Nourish the adrenal glands:

  1. Eat regular meals including protein-rich and fibre-rich foods while decreasing caffeine, alcohol, and refined carbs

  2. Engage in physical movement and relaxation exercises such as breathing and meditation

  3. Get a good night’s sleep

  4. Optimize nutrient intake, such as omega-3 fatty acids, magnesium, and vitamins D, C and the Bs

  5. Supplement with herbal adaptogens such as rhodiola, suma, Siberian ginseng, schisandra, and ashwagandha. By supporting healthy cortisol levels and adrenal function, these adaptogens help to reduce stress, promote relaxation, combat fatigue, and increase energy and well-being.


Optimize Thyroid Function

The thyroid gland is most known for its effect on metabolism. Most imbalances in thyroid health are related to poor thyroid function leading to hypothyroidism with symptoms including low energy, weight gain, mood changes, and hair loss.


Balance thyroid function:

  1. Follow a whole foods diet that includes foods rich in iodine such as kelp, nori, and seaweeds

  2. Minimize the consumption of raw goitrogens (broccoli, kale, cabbage, cauliflower, and turnips)

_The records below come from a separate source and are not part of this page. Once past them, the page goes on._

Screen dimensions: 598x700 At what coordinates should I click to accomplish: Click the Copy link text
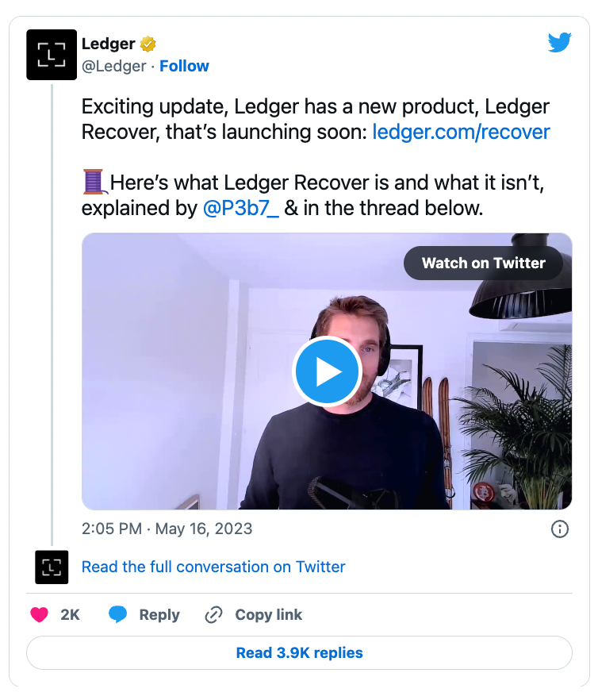point(269,614)

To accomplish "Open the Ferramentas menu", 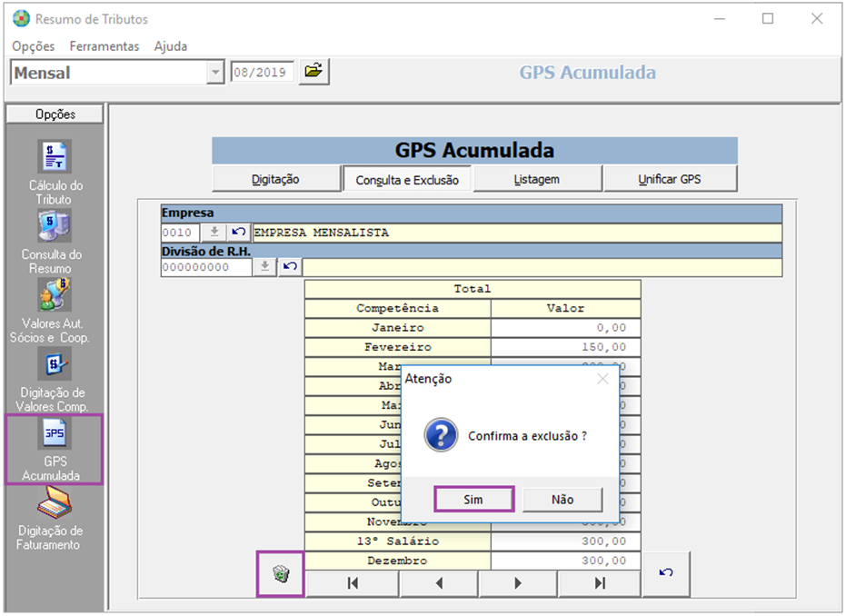I will click(x=103, y=45).
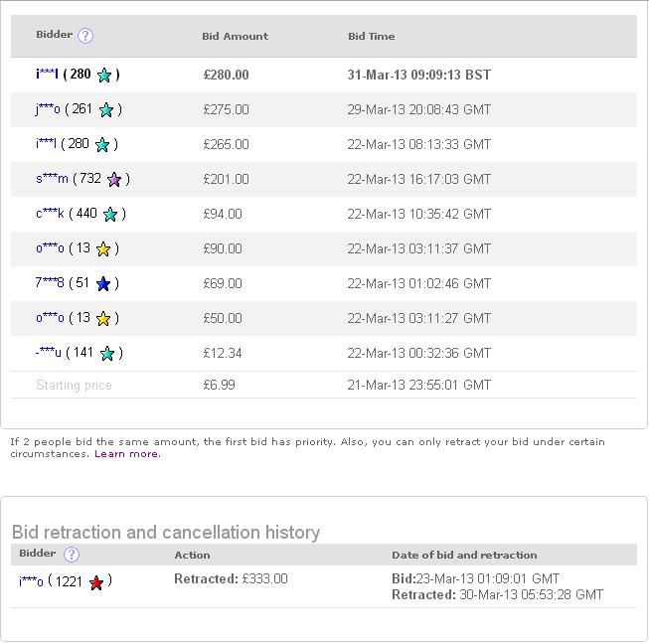Click blue star beside 7***8 feedback score
Image resolution: width=649 pixels, height=644 pixels.
coord(103,284)
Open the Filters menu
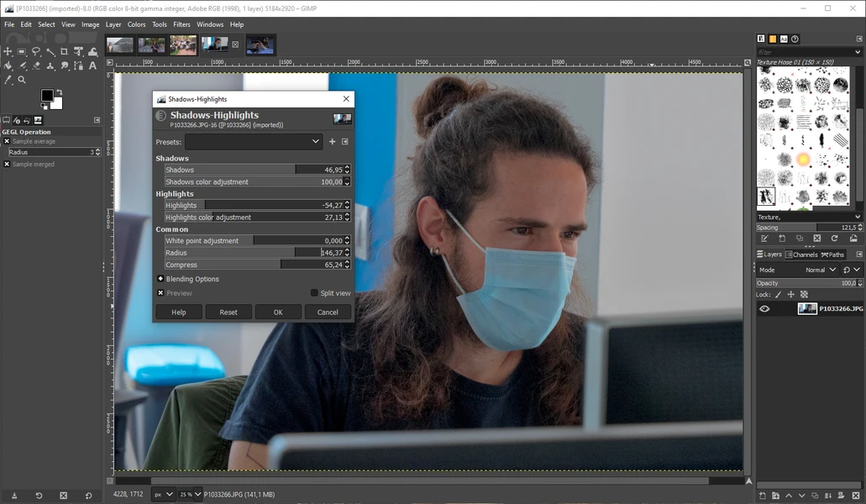The image size is (866, 504). coord(181,24)
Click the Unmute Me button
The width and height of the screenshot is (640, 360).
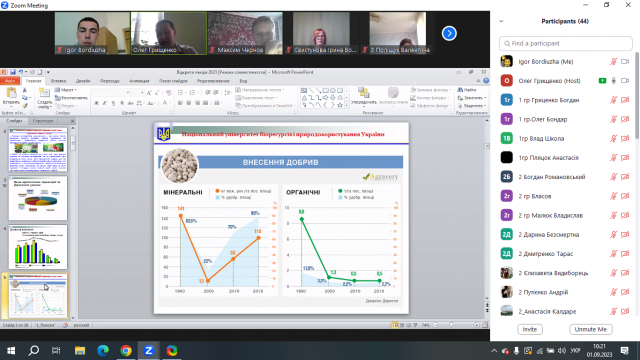(x=591, y=329)
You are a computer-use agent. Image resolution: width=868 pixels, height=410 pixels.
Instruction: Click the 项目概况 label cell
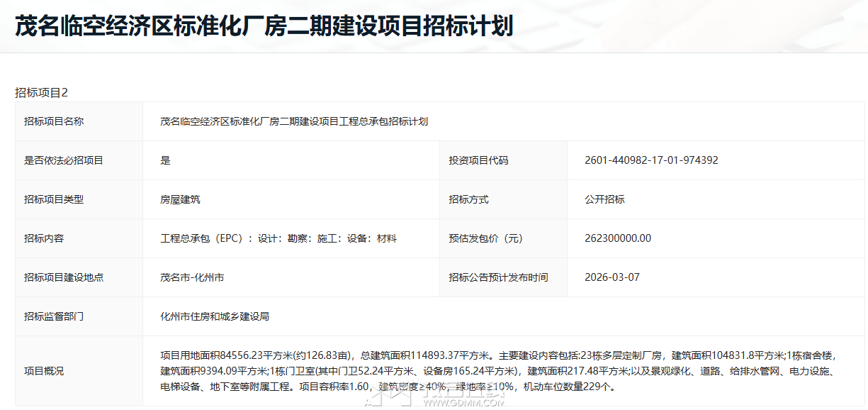(44, 371)
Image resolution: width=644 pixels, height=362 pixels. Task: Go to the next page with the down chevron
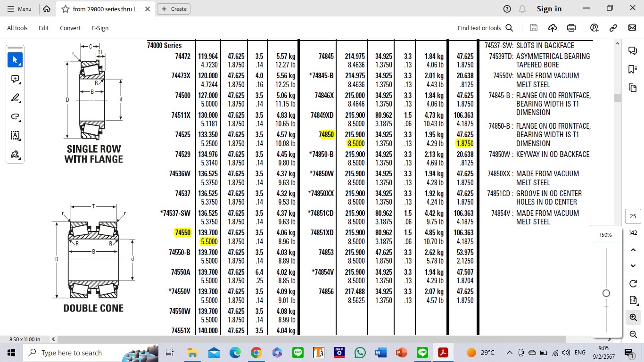coord(633,266)
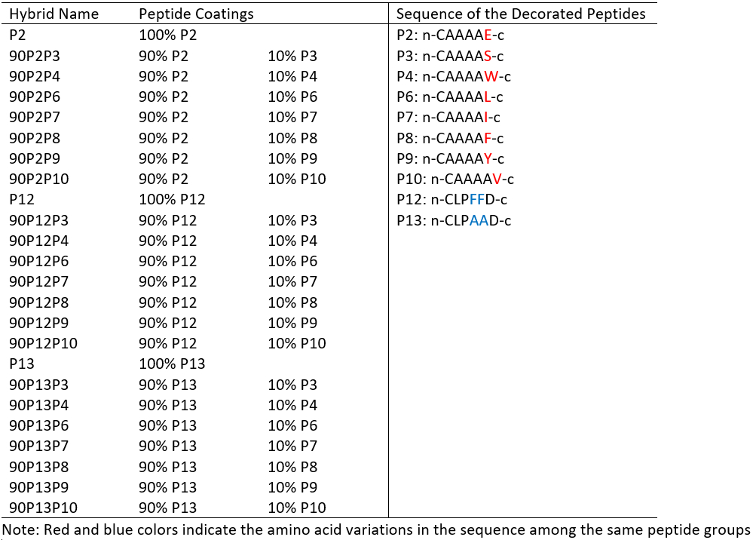Click the note about red and blue colors
The width and height of the screenshot is (756, 540).
point(376,529)
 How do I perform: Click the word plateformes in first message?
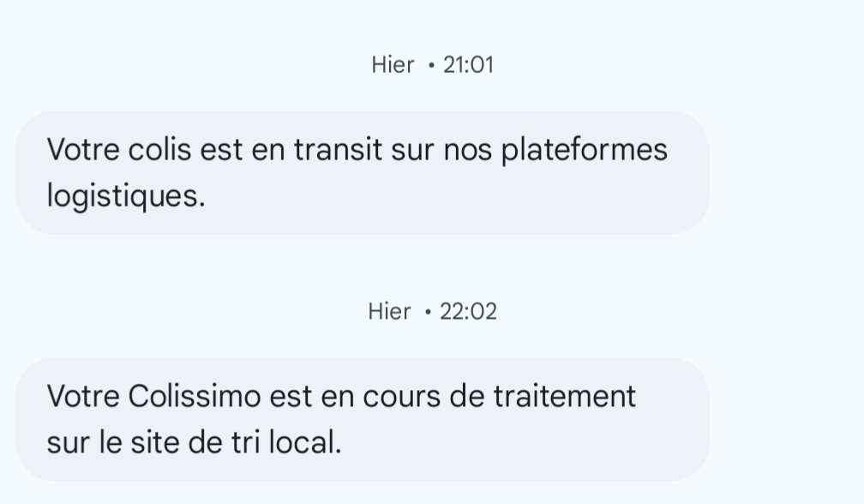[584, 150]

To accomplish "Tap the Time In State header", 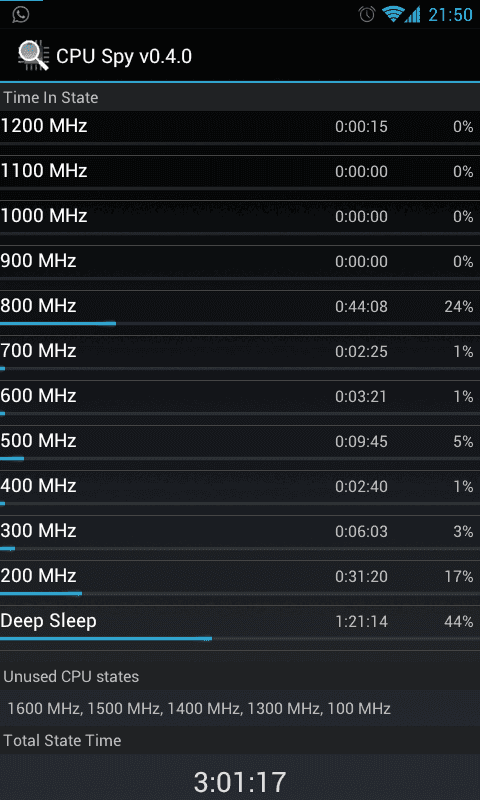I will 51,97.
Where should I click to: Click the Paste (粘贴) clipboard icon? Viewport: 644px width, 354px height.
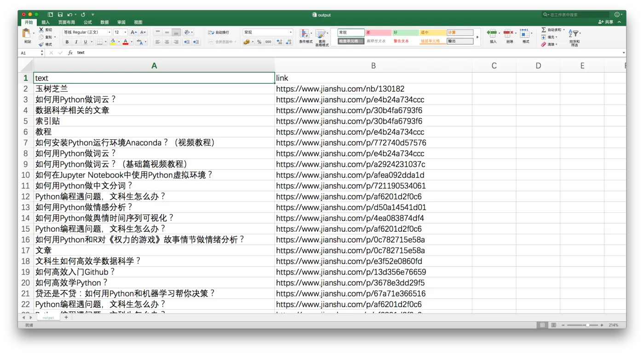(x=27, y=34)
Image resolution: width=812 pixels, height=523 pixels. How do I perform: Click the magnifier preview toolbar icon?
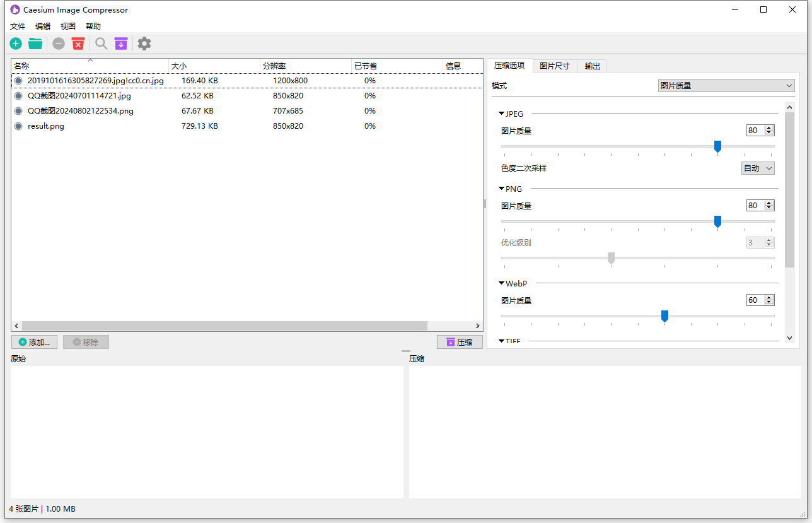(x=101, y=44)
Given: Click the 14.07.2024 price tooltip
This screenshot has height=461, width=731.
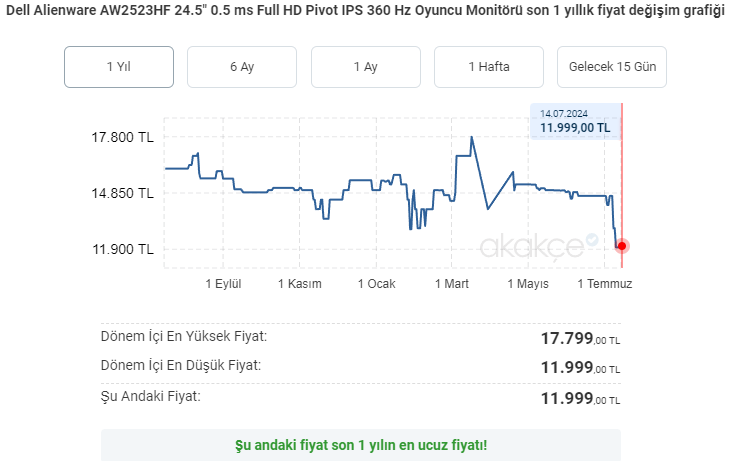Looking at the screenshot, I should (575, 121).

  3. Reduce levels of dairy and gluten in your diet and avoid GMO soy products

  4. Avoid toxins like fluoride and bromine

  5. Supplement with nutrients such as L-tyrosine, ashwagandha, guggul, pantothenic acid, copper, manganese, and iodine to help support thyroid health and enhance thyroid function. These nutrients support the conversion of T4 to the more active T3, and by doing so, can help enhance weight loss, improve energy, and safely support overall hormone balance.


Disclaimer: The information in this article is not intended to be a substitute for professional medical advice, diagnosis, or treatment. Always seek the advice of your healthcare provider before starting supplements or making lifestyle changes.